Drossel found Marianne Hirschfeld in Berlin and they were married on 4 May 1946. They had a daughter Ruth. Antisemitism lingered after the war. Because his wife was Jewish, Drossel had difficulty establishing a law practice. He was a judge and then became head of the Courts Council, which makes decisions about hiring and promoting judges. He was a director of the social court in Berlin. He moved to Freiburg in 1975 and he became the director of Constance's Social Court. (Note: According to Constance's Social Court, "[t]he social court in Konstanz decides on matters of social security, basic security for those who are able to work, social assistance, social compensation law, the law on severely disabled persons and other areas of law.") He retired in 1981.

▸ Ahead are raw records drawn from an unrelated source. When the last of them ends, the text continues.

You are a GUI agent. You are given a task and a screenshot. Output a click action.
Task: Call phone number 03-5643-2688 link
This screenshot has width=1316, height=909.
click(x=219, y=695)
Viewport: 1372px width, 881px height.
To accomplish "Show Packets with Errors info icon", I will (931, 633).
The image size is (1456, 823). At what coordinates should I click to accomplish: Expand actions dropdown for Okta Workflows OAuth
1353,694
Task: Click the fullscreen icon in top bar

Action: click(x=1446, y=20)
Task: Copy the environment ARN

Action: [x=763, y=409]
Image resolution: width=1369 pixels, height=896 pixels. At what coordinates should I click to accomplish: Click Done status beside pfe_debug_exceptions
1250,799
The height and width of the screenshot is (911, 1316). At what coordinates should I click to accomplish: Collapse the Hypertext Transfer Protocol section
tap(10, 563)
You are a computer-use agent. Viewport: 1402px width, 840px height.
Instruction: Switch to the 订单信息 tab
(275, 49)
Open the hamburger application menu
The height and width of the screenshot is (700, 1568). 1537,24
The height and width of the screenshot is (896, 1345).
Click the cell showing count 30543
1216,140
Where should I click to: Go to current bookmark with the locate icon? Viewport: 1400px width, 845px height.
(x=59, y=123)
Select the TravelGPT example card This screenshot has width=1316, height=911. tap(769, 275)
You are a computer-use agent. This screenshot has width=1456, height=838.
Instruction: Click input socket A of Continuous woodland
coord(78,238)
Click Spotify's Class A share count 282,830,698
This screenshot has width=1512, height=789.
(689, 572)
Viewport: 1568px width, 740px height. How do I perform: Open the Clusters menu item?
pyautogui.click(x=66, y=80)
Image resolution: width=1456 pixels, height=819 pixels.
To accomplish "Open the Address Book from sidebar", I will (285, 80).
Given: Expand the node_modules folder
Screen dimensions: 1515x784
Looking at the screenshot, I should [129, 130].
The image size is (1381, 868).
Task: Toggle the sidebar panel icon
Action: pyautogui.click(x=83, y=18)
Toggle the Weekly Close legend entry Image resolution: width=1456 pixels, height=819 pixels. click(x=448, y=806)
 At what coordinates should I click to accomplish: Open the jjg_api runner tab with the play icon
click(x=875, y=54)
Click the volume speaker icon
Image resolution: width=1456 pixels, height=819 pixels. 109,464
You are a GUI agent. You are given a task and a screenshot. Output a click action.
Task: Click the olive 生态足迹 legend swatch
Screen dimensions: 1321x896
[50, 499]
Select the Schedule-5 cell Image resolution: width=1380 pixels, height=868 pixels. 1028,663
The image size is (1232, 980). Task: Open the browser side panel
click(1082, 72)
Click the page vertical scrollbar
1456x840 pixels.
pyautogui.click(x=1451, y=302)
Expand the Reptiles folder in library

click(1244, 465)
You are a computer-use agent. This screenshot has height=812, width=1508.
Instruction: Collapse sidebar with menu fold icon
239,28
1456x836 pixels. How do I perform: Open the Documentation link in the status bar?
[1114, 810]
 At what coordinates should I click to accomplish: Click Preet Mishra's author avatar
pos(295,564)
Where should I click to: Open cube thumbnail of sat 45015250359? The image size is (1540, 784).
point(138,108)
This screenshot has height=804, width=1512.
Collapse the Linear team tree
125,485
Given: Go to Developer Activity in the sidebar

Drossel wrote the book Die Zeit der Fuechse (The Time of the Foxes) of his experiences and had it published in 1988.

He spoke to groups of people to them about the realities of the war, the nature and prevalence of antisemitism, and how to manage moral dilemmas. Drossel and his parents were awarded the title Righteous Among the Nations by Yad Vashem on 12 January 1999, and participated in a ceremony at the Israeli Embassy in Berlin for them in 2000. After receiving the award he said,

After I got the honor of Yad Vashem, I have spoken before more than 5,000 German young people in schools and high schools. It's necessary to give young people the courage to be human.

In 2001, he received the highest award available to civilians in Germany. On 19 October 2004 Drossel received the Wallenberg Medal, awarded to humanitarians. Drossel gave an oral history interview at the United States Holocaust Memorial Museum in 2007.

Drossel died on 28 April 2008 in Simonswald, Germany.

A biography of Drossel's life Bleib immer ein Mensch: Heinz Drossel, ein stiller Held 1916-2006 (Staying Human: The Story of a Quiet WWII Hero, English edition) was published by Katarina Stegelmann in 2013.